▶ [The problem]
State only how many lines in the records below contain the string "agent". Matching is case-sensitive.

▶ [Supplied records]
________________________________________

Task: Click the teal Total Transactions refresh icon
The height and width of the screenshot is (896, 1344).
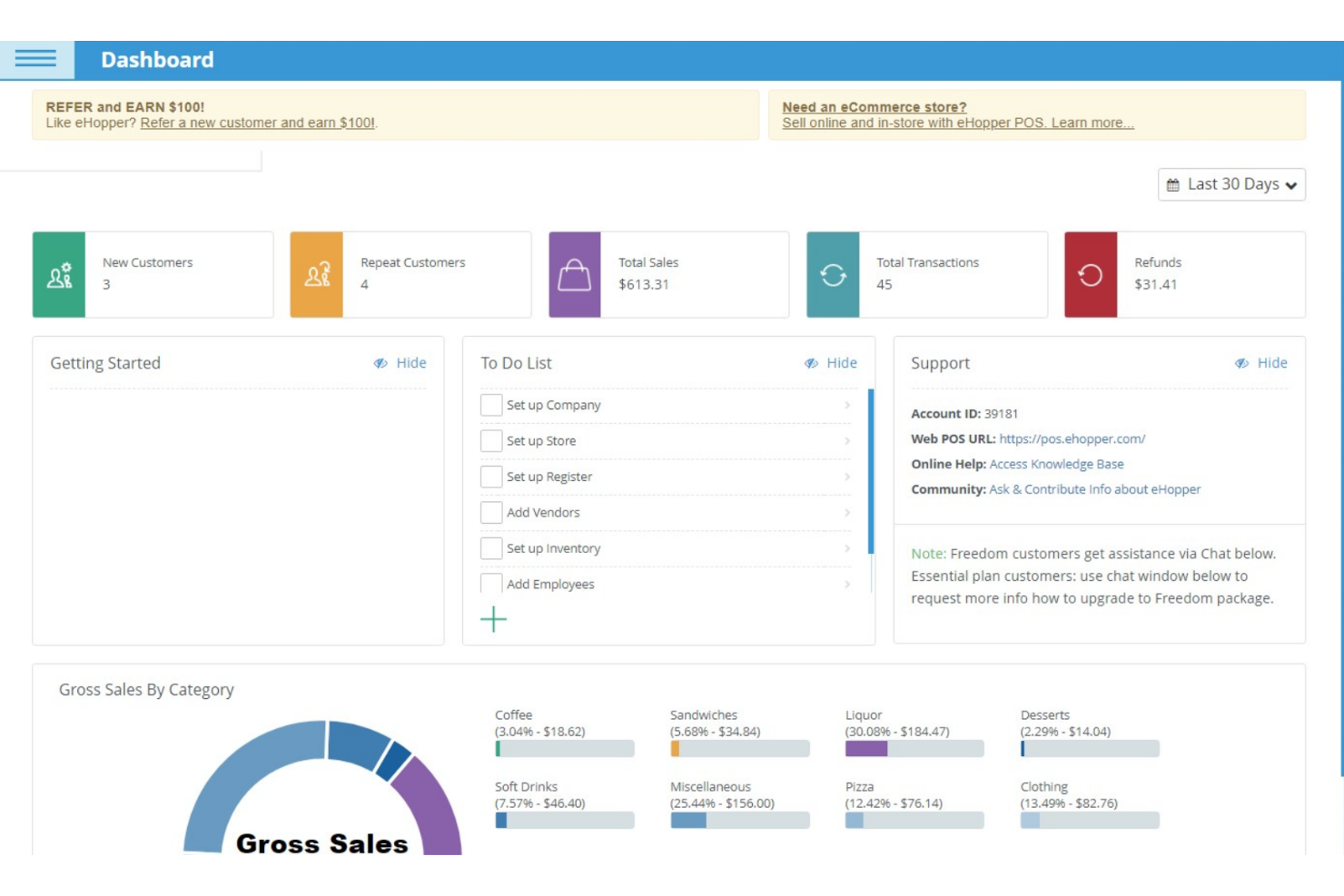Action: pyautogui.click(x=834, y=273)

________________________________________

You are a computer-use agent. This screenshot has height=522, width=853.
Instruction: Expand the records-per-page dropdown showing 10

________________________________________

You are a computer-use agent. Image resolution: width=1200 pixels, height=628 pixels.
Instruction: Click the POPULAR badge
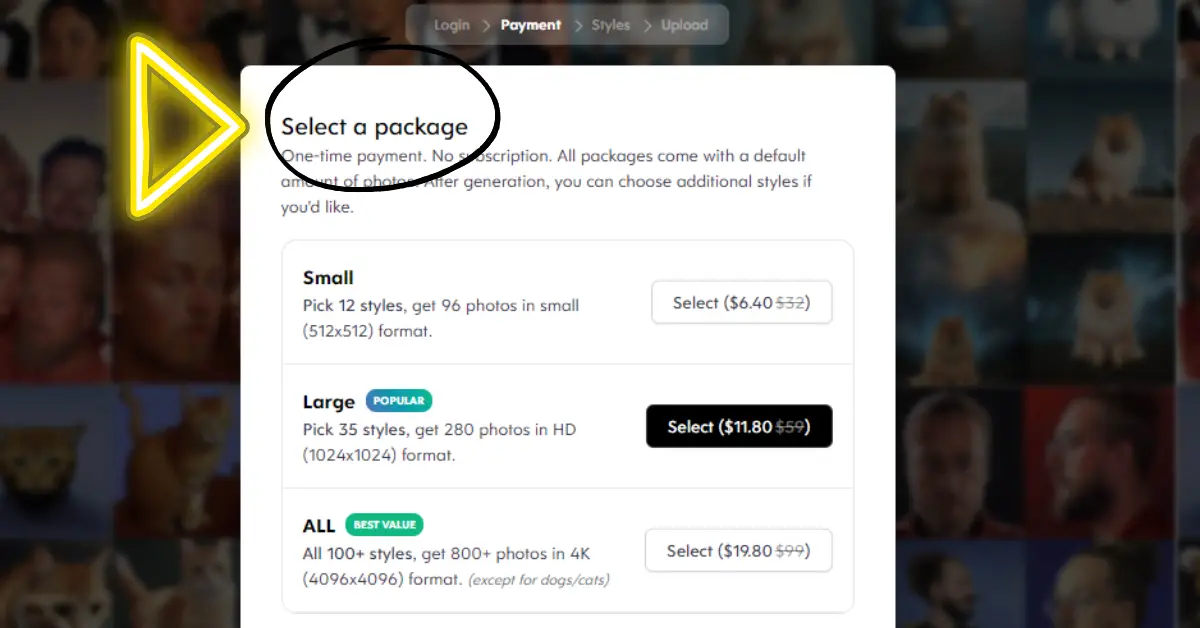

________________________________________

▶ [Response to this exercise]
2